═════ DATASET RECORDS ═════
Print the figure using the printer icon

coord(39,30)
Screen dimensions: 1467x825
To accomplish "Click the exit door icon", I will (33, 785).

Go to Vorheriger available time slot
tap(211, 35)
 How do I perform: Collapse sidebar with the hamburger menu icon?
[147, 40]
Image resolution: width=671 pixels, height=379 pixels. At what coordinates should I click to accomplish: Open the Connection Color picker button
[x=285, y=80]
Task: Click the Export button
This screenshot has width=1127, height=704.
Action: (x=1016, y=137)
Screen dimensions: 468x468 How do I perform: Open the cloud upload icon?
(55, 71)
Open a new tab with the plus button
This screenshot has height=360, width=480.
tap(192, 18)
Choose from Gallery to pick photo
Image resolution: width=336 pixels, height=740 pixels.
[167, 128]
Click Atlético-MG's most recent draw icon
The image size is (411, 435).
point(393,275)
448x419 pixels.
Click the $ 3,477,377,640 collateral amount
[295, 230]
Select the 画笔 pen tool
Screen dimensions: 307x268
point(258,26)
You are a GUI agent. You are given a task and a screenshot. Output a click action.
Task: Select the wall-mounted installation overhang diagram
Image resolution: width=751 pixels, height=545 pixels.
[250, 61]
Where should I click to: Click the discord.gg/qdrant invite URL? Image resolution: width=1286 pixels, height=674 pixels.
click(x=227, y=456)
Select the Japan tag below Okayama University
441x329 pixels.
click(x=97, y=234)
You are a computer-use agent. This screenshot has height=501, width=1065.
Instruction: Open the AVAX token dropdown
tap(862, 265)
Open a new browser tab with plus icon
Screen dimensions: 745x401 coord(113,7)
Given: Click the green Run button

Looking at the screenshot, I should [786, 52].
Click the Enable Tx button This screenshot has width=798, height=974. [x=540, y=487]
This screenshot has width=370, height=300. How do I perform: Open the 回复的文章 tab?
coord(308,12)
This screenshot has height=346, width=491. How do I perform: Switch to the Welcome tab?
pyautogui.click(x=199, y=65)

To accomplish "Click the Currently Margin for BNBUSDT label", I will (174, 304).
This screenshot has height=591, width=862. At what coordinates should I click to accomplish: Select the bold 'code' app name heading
═════
### YOUR INSTRUCTIONS
In the records above, each line with the string "agent" should be copied.

### RESPONSE
You are a GUI agent. You are given a task and a screenshot. Output a click action.
You are a computer-use agent. This screenshot has height=501, width=1065.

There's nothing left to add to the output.